### Prompt:
Could you return every record below exactly as it stands, leaving out the pictures?

### Data in this exercise:
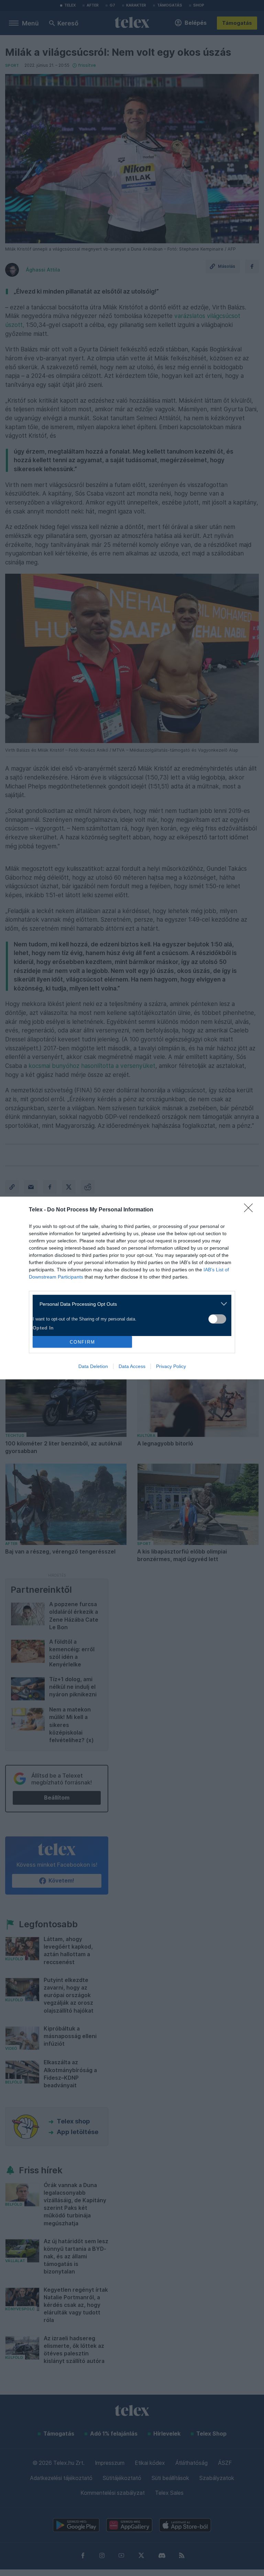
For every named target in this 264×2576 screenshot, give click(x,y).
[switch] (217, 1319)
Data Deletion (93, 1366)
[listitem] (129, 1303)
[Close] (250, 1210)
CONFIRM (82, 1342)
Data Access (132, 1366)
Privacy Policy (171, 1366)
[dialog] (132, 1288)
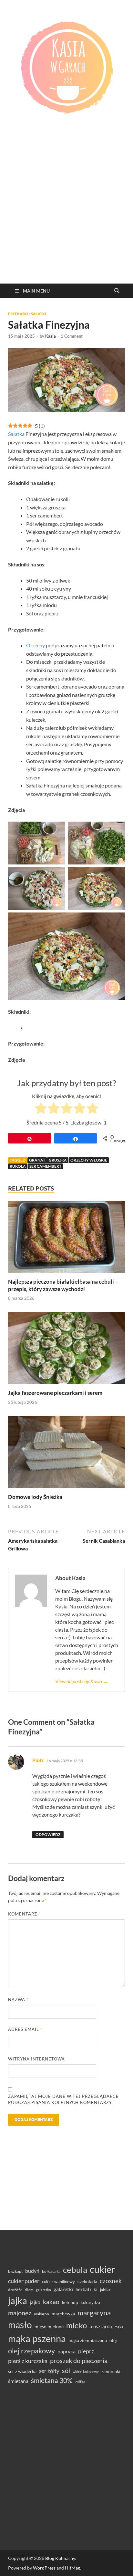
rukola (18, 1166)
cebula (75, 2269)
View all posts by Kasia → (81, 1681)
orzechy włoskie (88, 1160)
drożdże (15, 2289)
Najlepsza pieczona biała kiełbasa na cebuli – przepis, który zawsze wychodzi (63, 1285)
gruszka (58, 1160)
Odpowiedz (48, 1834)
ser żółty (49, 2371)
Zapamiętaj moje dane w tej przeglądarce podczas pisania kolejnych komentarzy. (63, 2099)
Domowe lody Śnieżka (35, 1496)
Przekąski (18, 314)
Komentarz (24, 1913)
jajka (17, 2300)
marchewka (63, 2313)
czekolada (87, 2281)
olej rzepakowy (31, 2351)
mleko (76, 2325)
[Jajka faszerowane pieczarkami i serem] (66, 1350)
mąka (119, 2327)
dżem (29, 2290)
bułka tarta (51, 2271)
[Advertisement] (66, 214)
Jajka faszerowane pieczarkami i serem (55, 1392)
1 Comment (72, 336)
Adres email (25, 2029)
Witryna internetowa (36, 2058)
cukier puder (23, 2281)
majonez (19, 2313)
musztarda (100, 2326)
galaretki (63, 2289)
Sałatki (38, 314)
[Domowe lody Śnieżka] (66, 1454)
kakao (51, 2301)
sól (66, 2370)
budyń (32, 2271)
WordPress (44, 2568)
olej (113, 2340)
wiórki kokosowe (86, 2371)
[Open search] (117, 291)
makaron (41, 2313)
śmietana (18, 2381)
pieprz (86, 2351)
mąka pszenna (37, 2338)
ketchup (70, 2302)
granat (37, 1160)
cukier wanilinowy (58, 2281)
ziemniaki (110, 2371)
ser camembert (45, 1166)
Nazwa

### Reply:
For every named target in this 264×2576 screenshot, give click(x,y).
[switch] (217, 1319)
Data Deletion (93, 1366)
[listitem] (129, 1303)
[Close] (250, 1210)
CONFIRM (82, 1342)
Data Access (132, 1366)
Privacy Policy (171, 1366)
[dialog] (132, 1288)
rukola (18, 1166)
cebula (75, 2269)
View all posts by Kasia → (81, 1681)
orzechy włoskie (88, 1160)
drożdże (15, 2289)
Najlepsza pieczona biała kiełbasa na cebuli – przepis, który zawsze wychodzi (63, 1285)
gruszka (58, 1160)
Odpowiedz (48, 1834)
ser żółty (49, 2371)
Zapamiętaj moje dane w tej przeglądarce podczas pisania kolejnych komentarzy. (63, 2099)
Domowe lody Śnieżka (35, 1496)
Przekąski (18, 314)
Komentarz (24, 1913)
jajka (17, 2300)
marchewka (63, 2313)
czekolada (87, 2281)
olej rzepakowy (31, 2351)
mleko (76, 2325)
[Jajka faszerowane pieczarkami i serem] (66, 1350)
mąka (119, 2327)
dżem (29, 2290)
bułka tarta (51, 2271)
[Advertisement] (66, 214)
Jajka faszerowane pieczarkami i serem (55, 1392)
1 Comment (72, 336)
Adres email (25, 2029)
Witryna internetowa (36, 2058)
cukier puder (23, 2281)
majonez (19, 2313)
musztarda (100, 2326)
galaretki (63, 2289)
Sałatki (38, 314)
[Domowe lody Śnieżka] (66, 1454)
kakao (51, 2301)
sól (66, 2370)
budyń (32, 2271)
WordPress (44, 2568)
olej (113, 2340)
wiórki kokosowe (86, 2371)
[Open search] (117, 291)
makaron (41, 2313)
śmietana (18, 2381)
pieprz (86, 2351)
mąka pszenna (37, 2338)
ketchup (70, 2302)
granat (37, 1160)
cukier wanilinowy (58, 2281)
ziemniaki (110, 2371)
ser camembert (45, 1166)
Nazwa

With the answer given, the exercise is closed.